Dataset content Block Start

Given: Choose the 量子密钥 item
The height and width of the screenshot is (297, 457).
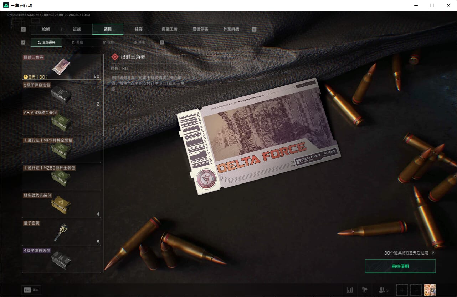Looking at the screenshot, I should (61, 232).
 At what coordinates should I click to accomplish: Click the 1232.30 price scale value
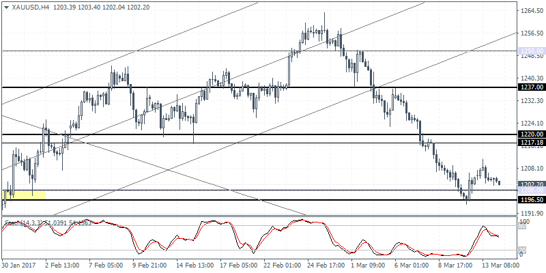click(x=530, y=101)
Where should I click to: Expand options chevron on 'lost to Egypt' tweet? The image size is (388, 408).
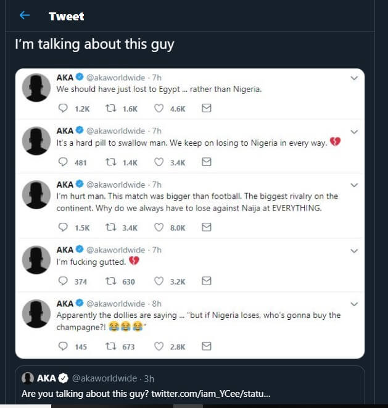[x=354, y=78]
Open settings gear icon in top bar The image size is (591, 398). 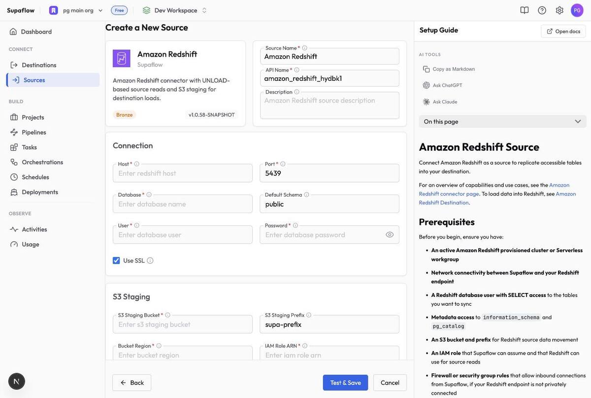click(559, 10)
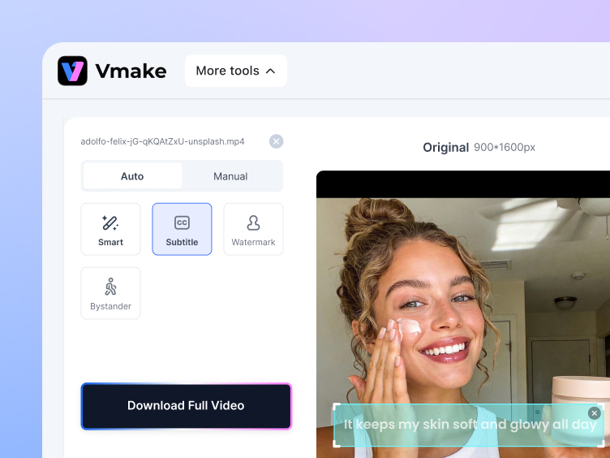Viewport: 610px width, 458px height.
Task: Remove the uploaded mp4 file
Action: [x=276, y=141]
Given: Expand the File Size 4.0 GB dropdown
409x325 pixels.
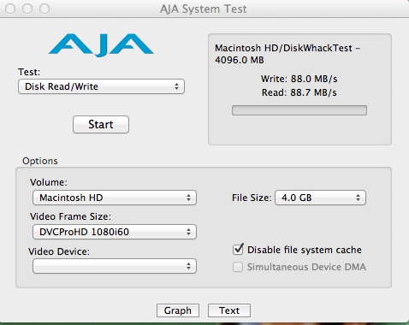Looking at the screenshot, I should 320,198.
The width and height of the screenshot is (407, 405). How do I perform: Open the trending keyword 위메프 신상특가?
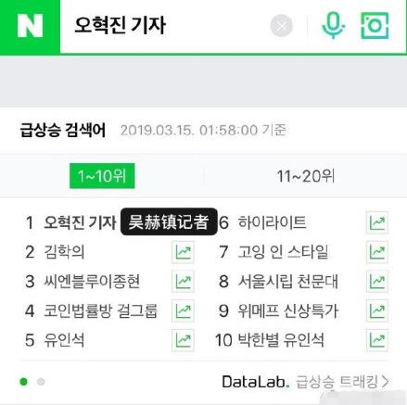[288, 311]
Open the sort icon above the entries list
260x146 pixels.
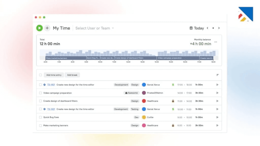[x=217, y=75]
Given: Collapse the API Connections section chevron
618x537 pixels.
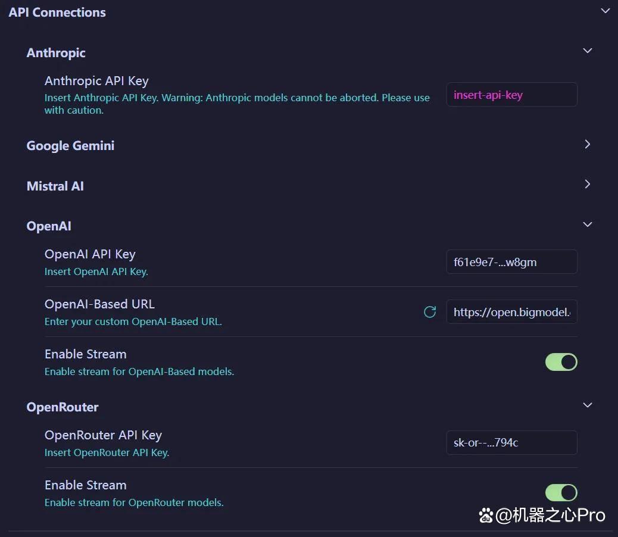Looking at the screenshot, I should click(x=605, y=11).
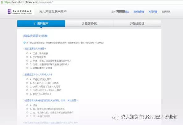Click the 退出 logout link
The width and height of the screenshot is (183, 125).
127,12
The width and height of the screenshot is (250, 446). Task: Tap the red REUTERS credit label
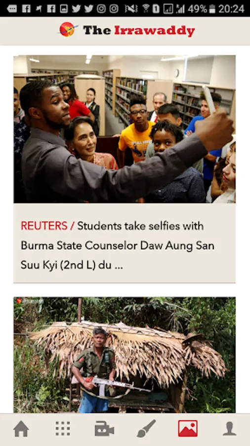pos(44,226)
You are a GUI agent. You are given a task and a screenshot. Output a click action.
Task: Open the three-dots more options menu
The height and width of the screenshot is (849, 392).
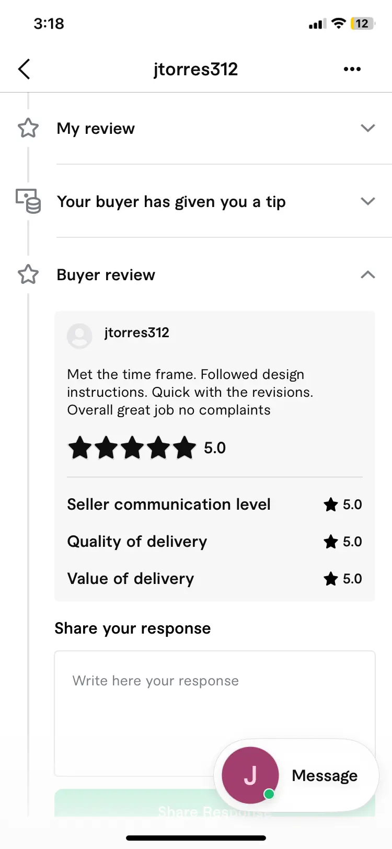[352, 69]
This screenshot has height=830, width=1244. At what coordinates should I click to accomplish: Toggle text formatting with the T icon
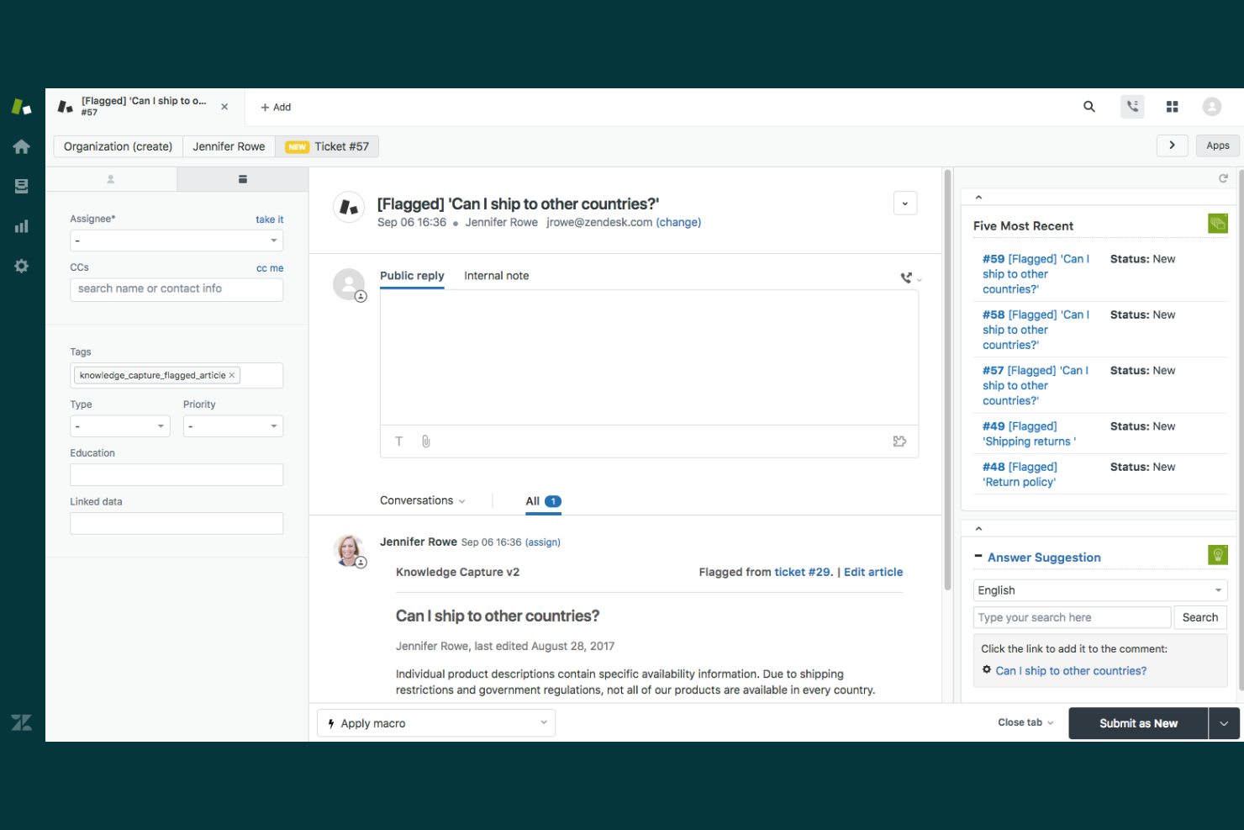tap(398, 441)
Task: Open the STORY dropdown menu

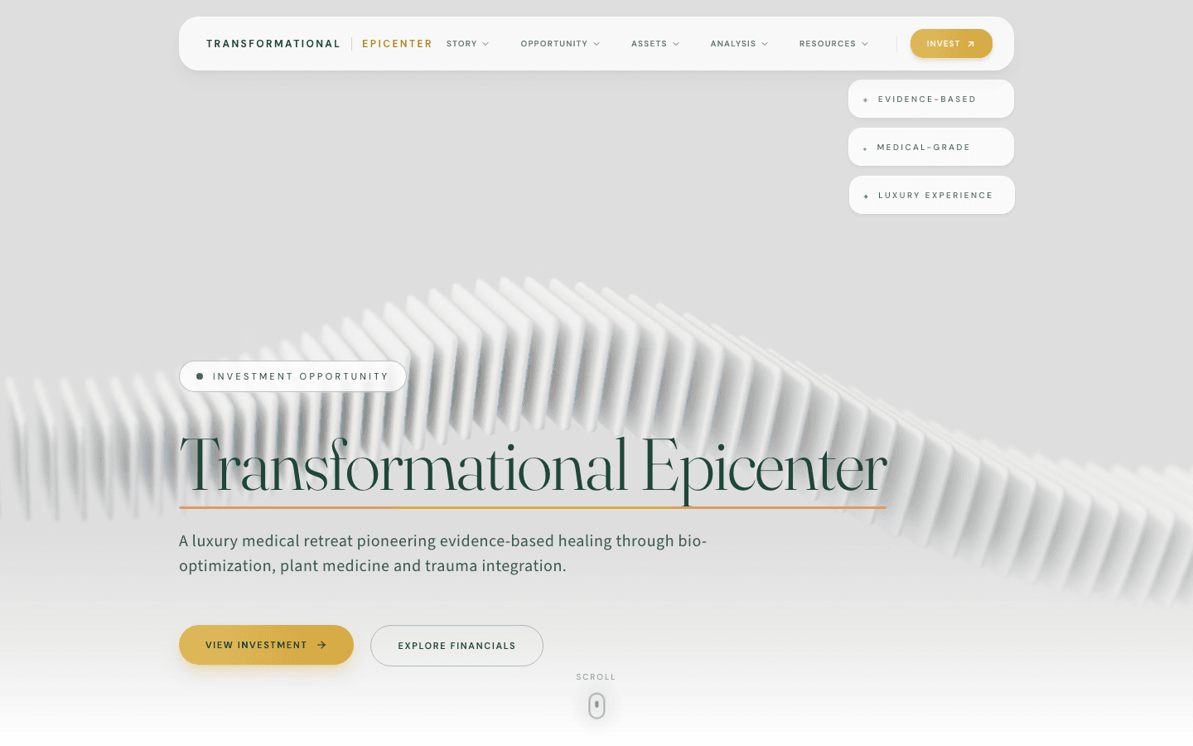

Dataset content Block End

Return every line of the entries above that the string "dropdown" appears in.

→ Response below:
Given: Expand the File Size 4.0 GB dropdown
Task: Open the STORY dropdown menu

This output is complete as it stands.